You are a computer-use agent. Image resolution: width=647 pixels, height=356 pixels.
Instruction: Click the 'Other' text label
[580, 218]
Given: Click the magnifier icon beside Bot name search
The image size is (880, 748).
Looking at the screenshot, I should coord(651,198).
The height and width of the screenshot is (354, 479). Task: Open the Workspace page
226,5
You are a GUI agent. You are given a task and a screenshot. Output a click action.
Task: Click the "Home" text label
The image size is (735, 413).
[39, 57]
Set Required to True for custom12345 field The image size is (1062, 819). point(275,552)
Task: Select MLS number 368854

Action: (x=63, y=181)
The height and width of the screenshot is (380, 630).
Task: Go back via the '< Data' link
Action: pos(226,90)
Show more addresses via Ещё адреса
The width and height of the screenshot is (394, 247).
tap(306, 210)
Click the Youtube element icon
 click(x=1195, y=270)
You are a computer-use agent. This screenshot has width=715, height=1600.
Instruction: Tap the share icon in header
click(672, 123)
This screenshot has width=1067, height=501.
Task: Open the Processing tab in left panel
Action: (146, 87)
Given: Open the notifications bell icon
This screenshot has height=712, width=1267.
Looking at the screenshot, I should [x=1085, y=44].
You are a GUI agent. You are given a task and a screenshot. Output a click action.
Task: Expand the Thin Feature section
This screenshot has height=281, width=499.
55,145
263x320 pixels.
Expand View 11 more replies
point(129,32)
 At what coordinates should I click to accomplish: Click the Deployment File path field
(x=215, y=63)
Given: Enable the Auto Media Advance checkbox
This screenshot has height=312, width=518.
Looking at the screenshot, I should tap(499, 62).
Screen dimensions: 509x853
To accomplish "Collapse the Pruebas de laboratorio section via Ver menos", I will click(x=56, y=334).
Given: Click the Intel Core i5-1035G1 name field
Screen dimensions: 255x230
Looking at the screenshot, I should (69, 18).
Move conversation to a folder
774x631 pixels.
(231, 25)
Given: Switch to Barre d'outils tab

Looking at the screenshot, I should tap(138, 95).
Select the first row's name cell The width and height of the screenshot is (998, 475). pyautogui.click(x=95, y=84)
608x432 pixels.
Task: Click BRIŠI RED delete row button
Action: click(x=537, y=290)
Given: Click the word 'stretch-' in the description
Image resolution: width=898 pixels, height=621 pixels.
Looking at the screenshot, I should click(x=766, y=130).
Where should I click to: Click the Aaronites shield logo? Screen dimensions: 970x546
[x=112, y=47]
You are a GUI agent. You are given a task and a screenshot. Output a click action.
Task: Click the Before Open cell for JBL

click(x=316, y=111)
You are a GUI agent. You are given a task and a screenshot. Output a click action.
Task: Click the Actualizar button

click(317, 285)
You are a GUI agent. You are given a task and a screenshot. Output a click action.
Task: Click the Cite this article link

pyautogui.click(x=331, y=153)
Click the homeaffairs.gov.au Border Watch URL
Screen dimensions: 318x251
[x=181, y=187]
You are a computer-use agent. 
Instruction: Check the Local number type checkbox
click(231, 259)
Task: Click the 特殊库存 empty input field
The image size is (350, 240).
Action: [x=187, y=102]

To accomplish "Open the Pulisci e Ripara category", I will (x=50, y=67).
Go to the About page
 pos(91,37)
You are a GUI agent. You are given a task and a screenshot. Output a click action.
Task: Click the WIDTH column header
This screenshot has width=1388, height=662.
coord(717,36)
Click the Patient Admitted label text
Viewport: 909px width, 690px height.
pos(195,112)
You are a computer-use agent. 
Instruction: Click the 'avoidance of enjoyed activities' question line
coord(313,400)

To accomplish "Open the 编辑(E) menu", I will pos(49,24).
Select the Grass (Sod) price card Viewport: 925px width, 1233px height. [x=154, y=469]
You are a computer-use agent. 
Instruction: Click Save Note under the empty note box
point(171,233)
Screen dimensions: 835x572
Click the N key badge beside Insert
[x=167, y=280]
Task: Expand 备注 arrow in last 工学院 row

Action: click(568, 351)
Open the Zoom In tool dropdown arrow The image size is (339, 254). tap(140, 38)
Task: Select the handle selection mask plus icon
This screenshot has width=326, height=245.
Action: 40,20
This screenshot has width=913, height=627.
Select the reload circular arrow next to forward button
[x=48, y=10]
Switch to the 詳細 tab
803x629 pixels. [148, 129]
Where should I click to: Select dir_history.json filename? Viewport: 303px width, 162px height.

#####

▸ GOAL OF THE EXERCISE
For each line of the data that has the word "section", report that line.

▸ RESPONSE TO THIS TASK
Task: Expand the Thin Feature section
To accomplish "Collapse the Pruebas de laboratorio section via Ver menos", I will click(x=56, y=334).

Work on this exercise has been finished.